_DOCUMENT_
********
In 1993, Ontario Midland severed its corporate partnership with the Ontario Central Railroad (ONCT). Known as the "Ontario Lines," this partnership also operated the short-lived Ontario Eastern Railroad (ONER), Jersey Southern Railway (JSRW) and the Allegheny Southern Railway (ASRW).

On September 16, 2022, the Livonia, Avon & Lakeville Railroad acquired the controlling stake of Ontario Midland by purchasing 55% of its stock according to paperwork filed with the Surface Transportation Board.

Operations on the Ontario Midland use VHF radio communications at a frequency of 161.370 MHz. The OMID carries food products, lumber, fertilizer, pulpboard, and chemicals. It moves about 850 cars a year and currently operates 52 miles (84 km) of track. The OMID operates Monday to Friday from 8:00 a.m. to 4:00 p.m. (8:00-16:00).
********
_COLLECTED MATERIAL_
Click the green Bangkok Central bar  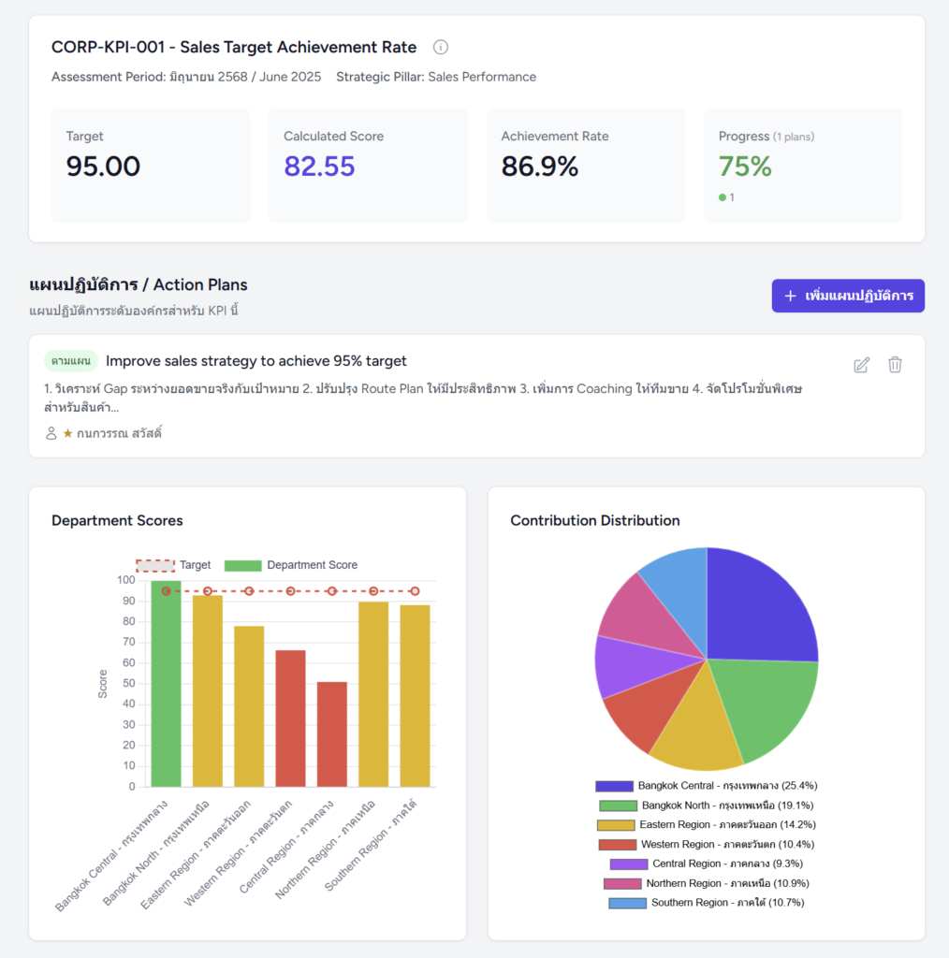click(166, 683)
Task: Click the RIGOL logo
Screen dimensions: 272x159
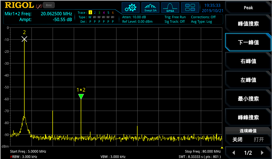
********
_TASK GOAL_
Copy out the whole Ontario Midland text word for word.

_SOLUTION TO THIS TASK_
In 1993, Ontario Midland severed its corporate partnership with the Ontario Central Railroad (ONCT). Known as the "Ontario Lines," this partnership also operated the short-lived Ontario Eastern Railroad (ONER), Jersey Southern Railway (JSRW) and the Allegheny Southern Railway (ASRW).

On September 16, 2022, the Livonia, Avon & Lakeville Railroad acquired the controlling stake of Ontario Midland by purchasing 55% of its stock according to paperwork filed with the Surface Transportation Board.

Operations on the Ontario Midland use VHF radio communications at a frequency of 161.370 MHz. The OMID carries food products, lumber, fertilizer, pulpboard, and chemicals. It moves about 850 cars a year and currently operates 52 miles (84 km) of track. The OMID operates Monday to Friday from 8:00 a.m. to 4:00 p.m. (8:00-16:00).